___ Task input ___
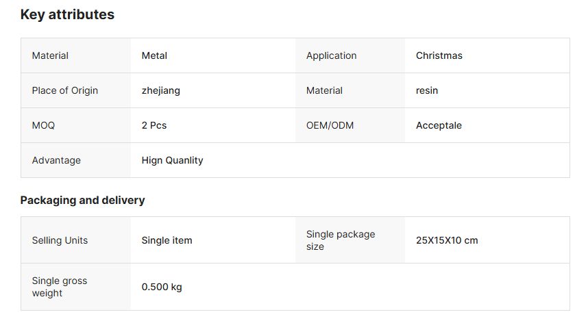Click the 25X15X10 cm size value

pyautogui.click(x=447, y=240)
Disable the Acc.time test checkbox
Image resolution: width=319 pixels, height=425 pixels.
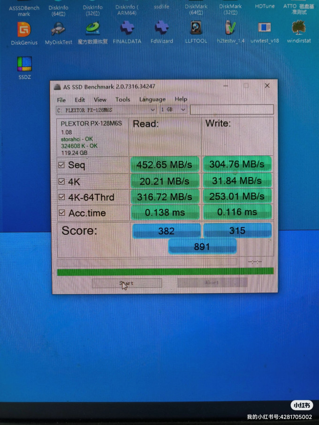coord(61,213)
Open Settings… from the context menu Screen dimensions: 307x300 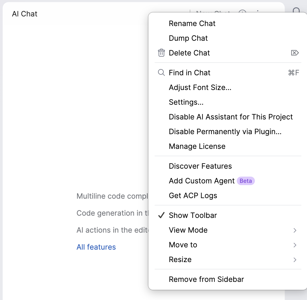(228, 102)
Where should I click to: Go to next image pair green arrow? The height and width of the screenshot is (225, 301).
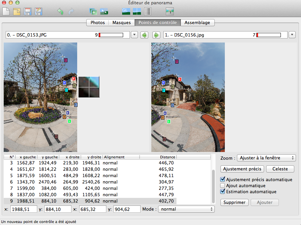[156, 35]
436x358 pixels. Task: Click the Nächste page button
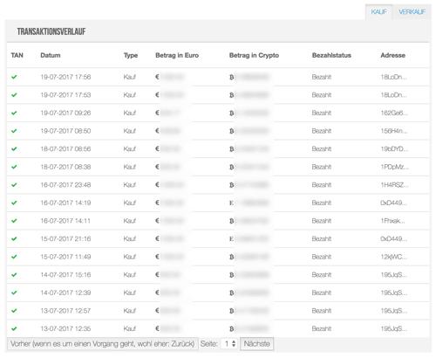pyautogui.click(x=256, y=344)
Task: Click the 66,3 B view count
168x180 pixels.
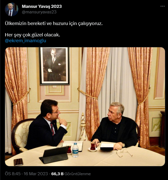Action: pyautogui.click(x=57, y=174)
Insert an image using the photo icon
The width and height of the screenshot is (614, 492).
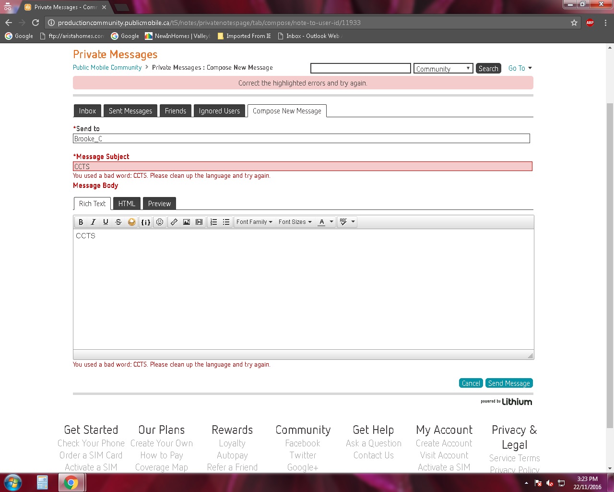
___
___ Task input ___
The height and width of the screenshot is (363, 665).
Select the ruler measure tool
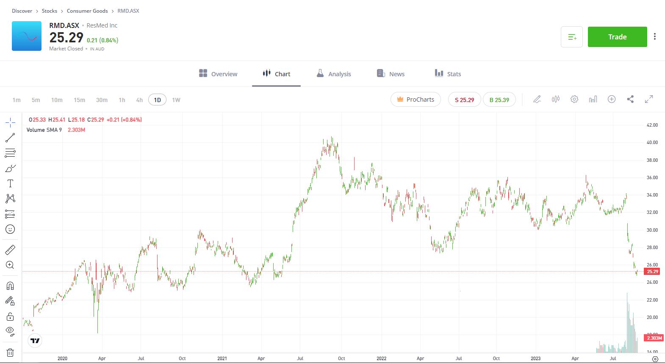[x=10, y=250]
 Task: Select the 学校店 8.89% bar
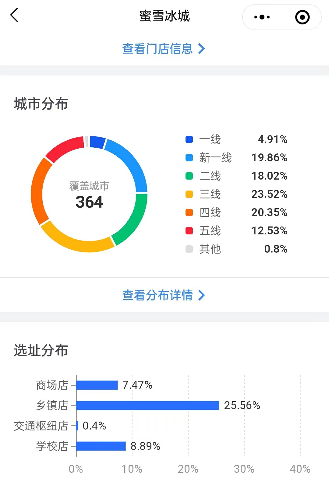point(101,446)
___
— Exercise —
How many lines of the records contain the string "screenshot", with case counting? Reply with the number alone.

— Final answer —
3